[Data shown — start]

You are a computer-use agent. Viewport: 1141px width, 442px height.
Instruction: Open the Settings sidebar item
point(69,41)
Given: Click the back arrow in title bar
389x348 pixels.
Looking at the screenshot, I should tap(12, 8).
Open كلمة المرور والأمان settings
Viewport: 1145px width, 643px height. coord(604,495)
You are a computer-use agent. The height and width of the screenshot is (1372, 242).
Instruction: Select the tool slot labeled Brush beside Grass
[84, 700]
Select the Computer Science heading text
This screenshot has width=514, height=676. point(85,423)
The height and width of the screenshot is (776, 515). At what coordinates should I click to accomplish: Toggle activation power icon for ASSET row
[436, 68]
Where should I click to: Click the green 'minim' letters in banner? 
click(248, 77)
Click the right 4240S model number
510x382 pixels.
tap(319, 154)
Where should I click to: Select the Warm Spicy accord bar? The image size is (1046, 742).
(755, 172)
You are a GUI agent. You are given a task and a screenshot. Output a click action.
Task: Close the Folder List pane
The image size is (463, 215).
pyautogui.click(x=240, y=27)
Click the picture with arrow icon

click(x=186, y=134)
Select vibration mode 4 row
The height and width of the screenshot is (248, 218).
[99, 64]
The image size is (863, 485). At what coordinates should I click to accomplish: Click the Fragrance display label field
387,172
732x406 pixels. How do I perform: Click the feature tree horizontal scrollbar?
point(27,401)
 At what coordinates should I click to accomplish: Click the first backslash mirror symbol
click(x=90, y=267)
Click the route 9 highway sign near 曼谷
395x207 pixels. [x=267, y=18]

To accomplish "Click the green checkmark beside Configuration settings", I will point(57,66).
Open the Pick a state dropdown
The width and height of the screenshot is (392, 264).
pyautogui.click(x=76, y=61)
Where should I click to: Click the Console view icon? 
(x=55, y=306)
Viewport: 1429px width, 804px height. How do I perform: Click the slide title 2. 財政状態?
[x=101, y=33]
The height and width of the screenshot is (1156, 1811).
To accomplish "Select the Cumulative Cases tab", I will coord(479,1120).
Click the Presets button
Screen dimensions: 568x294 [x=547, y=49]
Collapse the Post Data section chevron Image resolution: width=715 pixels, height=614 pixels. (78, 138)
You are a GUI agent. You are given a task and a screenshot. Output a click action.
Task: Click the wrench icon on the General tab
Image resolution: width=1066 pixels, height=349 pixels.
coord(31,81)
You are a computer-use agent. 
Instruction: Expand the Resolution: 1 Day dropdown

[Data shown — finish]

Your answer should be the lines of the records that include the word "dropdown".

Open the Pick a state dropdown
Instruction: Expand the Resolution: 1 Day dropdown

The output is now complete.